Fear and Rush in the Carmelite Monastery: Orbán Weakens Where He Once Secured a Two-thirds Majority
Recent weeks and even months have indicated that Viktor Orbán's system is far from being intact, starting from the pardon scandal to the emergence of Péter Magyar.
Moreover, there are signs of a political community swelling against Viktor Orbán, one that targets the very heart of the area that granted Fidesz a two-thirds majority.
Orbán is currently facing challenges that he may have thought were long behind him. It seems that the path is clearing for a moderate right-center stance, or in other words, offers are appearing that cater to conservative-liberal voter demands. This effectively invalidates Orbán's claim of Fidesz ruling the terrain between "extreme right" and "extreme left" in Hungarian politics.
Undoubtedly, the loudest phenomenon emerging from the NER is Péter Magyar, who on March 15 announced to his hundreds of thousands of supporters and followers that he welcomes everyone under his banner: conservatives, bourgeois democrats, social democrats, and liberals alike. Thus, he targets both the right and left center, segments of the political spectrum that Viktor Orbán has been dominant in. The only exclusion for Péter Magyar, aside from Viktor Orbán himself, is not Fidesz, and not even explicitly the far right, but the entity he considers far left, the Democratic Coalition (DK), along with Ferenc Gyurcsány.

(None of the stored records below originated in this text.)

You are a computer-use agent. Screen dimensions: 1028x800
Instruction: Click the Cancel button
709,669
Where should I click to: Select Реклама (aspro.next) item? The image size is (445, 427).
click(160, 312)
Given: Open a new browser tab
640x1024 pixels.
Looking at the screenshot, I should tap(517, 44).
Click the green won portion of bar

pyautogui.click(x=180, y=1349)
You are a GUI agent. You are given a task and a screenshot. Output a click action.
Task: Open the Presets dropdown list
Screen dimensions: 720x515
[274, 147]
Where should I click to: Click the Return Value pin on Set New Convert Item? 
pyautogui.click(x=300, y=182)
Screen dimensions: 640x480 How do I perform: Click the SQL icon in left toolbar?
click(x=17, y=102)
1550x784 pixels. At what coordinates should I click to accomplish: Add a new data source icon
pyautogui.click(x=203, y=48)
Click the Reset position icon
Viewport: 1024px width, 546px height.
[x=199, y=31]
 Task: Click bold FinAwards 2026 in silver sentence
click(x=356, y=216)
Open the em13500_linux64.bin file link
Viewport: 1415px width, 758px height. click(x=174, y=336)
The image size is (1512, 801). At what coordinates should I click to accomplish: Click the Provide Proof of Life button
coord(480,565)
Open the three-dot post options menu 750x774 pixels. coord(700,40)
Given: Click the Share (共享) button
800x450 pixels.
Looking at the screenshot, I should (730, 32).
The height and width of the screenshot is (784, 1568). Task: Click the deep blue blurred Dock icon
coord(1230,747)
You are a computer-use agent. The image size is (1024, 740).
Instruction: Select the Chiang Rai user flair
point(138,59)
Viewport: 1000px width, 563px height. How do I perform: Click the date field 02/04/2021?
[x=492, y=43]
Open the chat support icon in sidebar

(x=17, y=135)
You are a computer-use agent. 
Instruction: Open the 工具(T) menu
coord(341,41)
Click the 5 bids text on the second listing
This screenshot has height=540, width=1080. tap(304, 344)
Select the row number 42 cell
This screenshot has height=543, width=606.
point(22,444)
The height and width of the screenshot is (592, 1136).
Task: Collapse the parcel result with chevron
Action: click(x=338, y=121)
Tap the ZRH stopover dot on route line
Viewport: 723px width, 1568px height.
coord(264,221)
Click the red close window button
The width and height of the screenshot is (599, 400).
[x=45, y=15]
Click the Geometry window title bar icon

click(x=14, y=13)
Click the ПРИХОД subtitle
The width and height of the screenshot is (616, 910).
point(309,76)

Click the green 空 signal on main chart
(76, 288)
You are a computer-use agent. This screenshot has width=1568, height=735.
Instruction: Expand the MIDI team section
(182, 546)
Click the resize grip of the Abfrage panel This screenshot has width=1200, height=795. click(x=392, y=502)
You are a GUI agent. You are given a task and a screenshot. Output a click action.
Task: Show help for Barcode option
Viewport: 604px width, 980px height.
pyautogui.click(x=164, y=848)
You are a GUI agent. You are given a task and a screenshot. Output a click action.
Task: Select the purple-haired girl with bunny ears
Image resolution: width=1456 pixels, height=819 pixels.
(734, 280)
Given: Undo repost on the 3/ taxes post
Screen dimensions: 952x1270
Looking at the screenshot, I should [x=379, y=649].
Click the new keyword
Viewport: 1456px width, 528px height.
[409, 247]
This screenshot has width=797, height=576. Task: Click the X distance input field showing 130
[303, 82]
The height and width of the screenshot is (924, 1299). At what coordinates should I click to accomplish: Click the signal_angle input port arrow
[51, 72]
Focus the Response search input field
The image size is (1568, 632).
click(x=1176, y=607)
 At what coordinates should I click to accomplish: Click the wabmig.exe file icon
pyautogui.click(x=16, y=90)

In recent months, others have also set their sights on moderate conservative and liberal voters. Despite participating in the opposition coalition in the 2022 elections, both Momentum and LMP have recently made verbal (and in the case of LMP, also practical) moves to distance themselves from DK. Momentum is challenging Gyurcsány's left-wing neoliberalism with a liberal program (though sharing municipal candidates), whereas LMP's self-definition spans from left-wing through liberal to conservative ideas, now pivoting more towards the right in their candidate nominations.